Exercise goal - Beginning with the line that holds "The height and width of the screenshot is (213, 302)." and ending with the last line of the entries, please output each line exactly, apart from any pictures.
Supplied material START
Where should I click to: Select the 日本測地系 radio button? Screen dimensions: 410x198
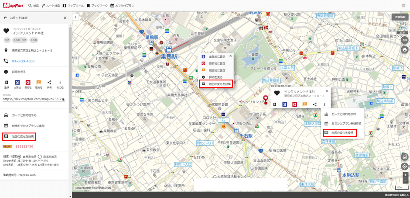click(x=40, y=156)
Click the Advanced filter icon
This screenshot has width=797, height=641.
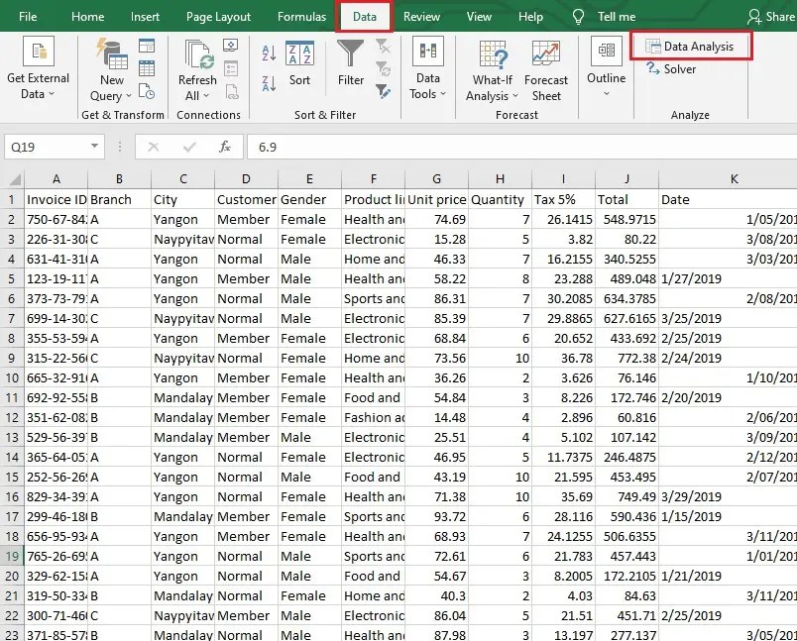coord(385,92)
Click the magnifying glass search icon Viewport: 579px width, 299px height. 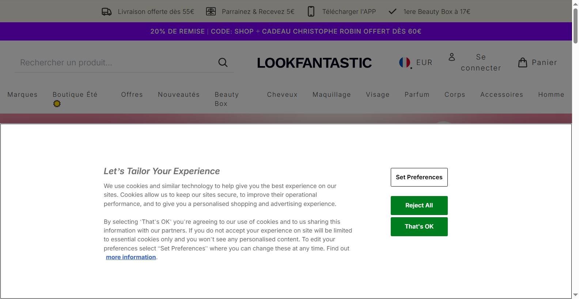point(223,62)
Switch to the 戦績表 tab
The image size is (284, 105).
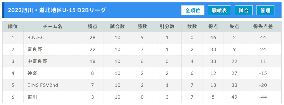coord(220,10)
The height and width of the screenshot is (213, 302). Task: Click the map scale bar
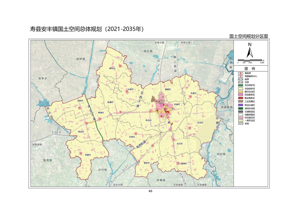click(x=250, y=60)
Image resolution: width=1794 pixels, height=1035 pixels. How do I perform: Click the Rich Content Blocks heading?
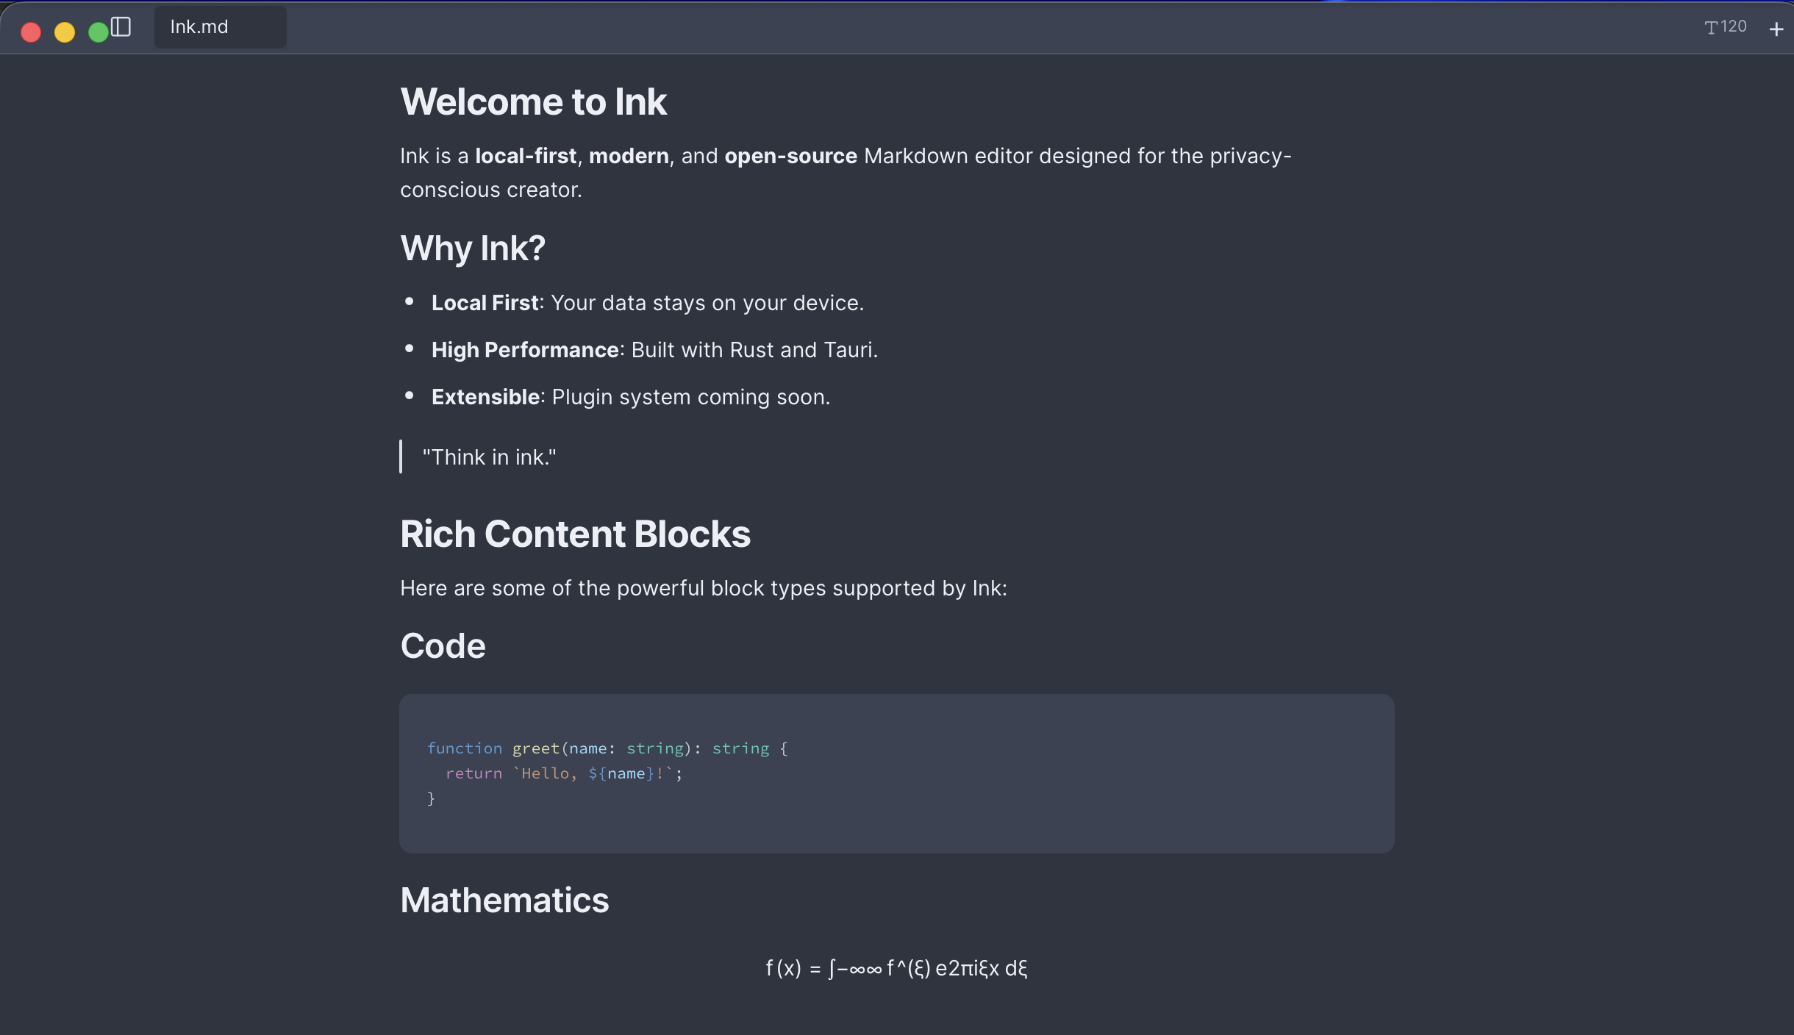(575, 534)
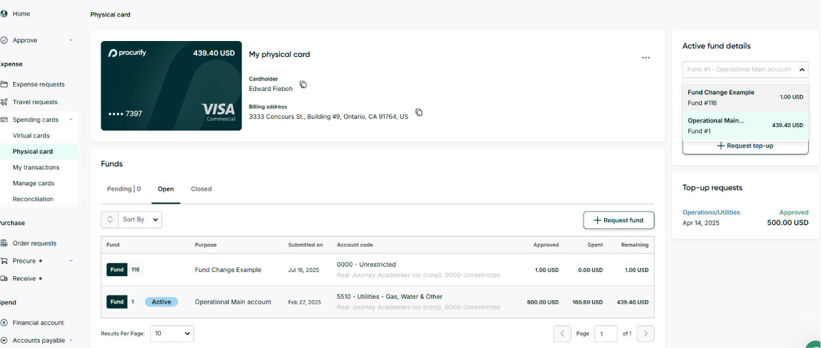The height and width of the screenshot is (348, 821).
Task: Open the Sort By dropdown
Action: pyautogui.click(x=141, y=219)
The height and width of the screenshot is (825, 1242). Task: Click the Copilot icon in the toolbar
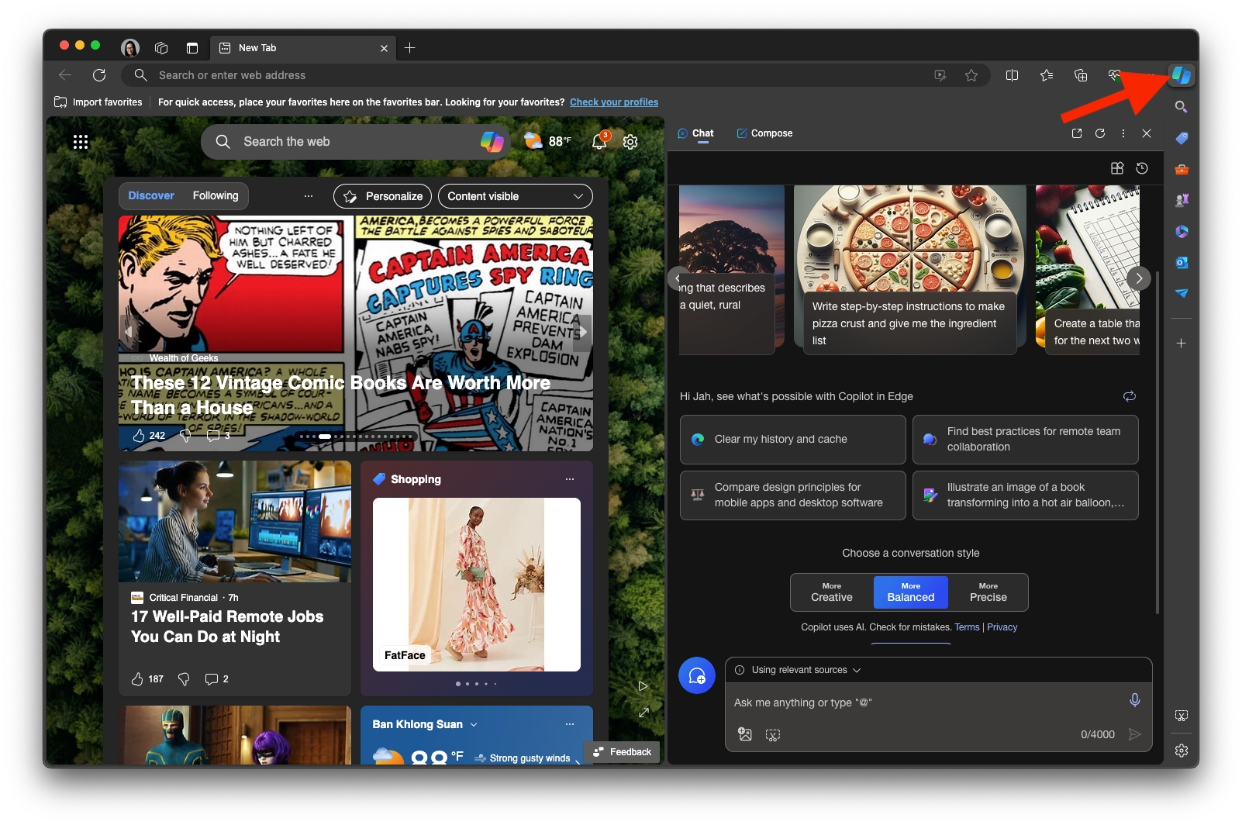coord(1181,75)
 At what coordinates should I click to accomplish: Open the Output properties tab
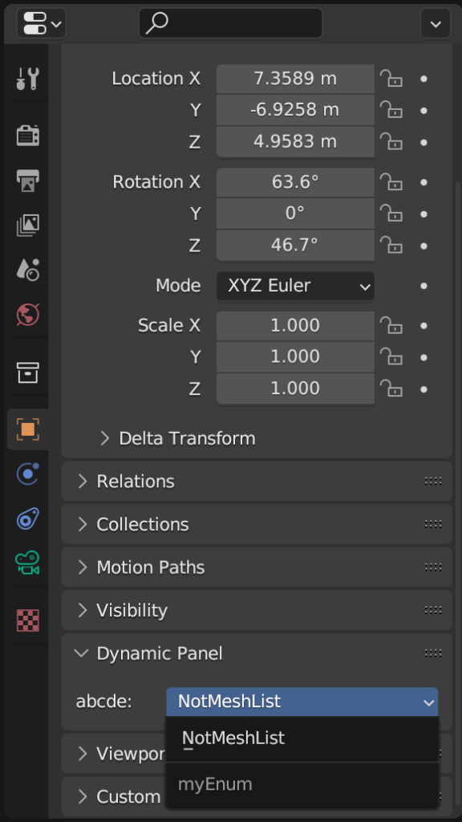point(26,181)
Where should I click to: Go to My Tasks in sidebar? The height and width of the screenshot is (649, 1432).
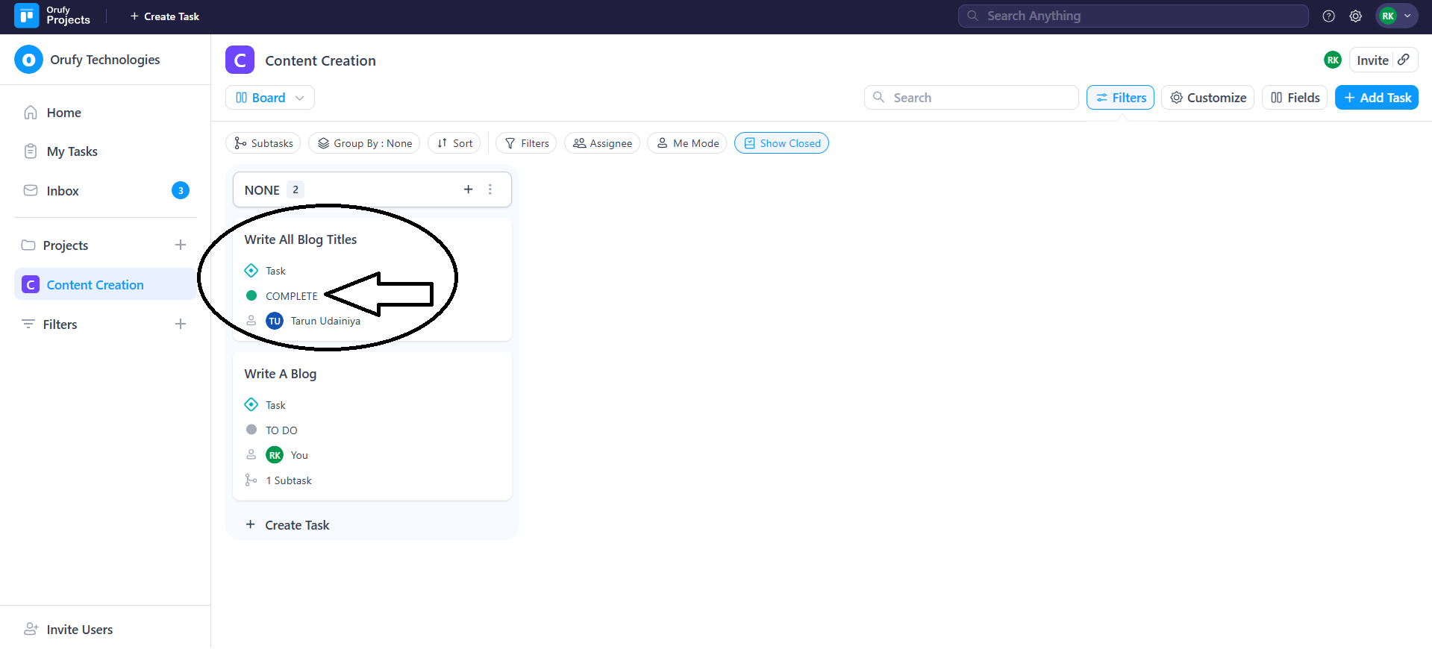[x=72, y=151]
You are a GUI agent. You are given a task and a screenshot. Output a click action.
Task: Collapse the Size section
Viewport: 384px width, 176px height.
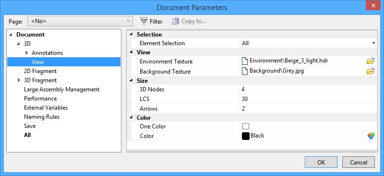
Supplied material END
Task solution -
The height and width of the screenshot is (213, 302). Task: Click the map scale bar
click(x=250, y=60)
Image resolution: width=1794 pixels, height=1035 pixels. How do I perform: Click the Rich Content Blocks heading?
(575, 534)
The height and width of the screenshot is (348, 821).
Task: Open the Sort By dropdown
Action: pyautogui.click(x=141, y=219)
The height and width of the screenshot is (825, 1242). Task: Click the Copilot icon in the toolbar
coord(1181,75)
 At what coordinates should I click to accomplish: Open the Output properties tab
point(26,181)
Where should I click to: Go to My Tasks in sidebar? The height and width of the screenshot is (649, 1432).
[x=72, y=151]
You are a GUI agent. You are given a task and a screenshot. Output a click action.
Task: Collapse the Size section
Viewport: 384px width, 176px height.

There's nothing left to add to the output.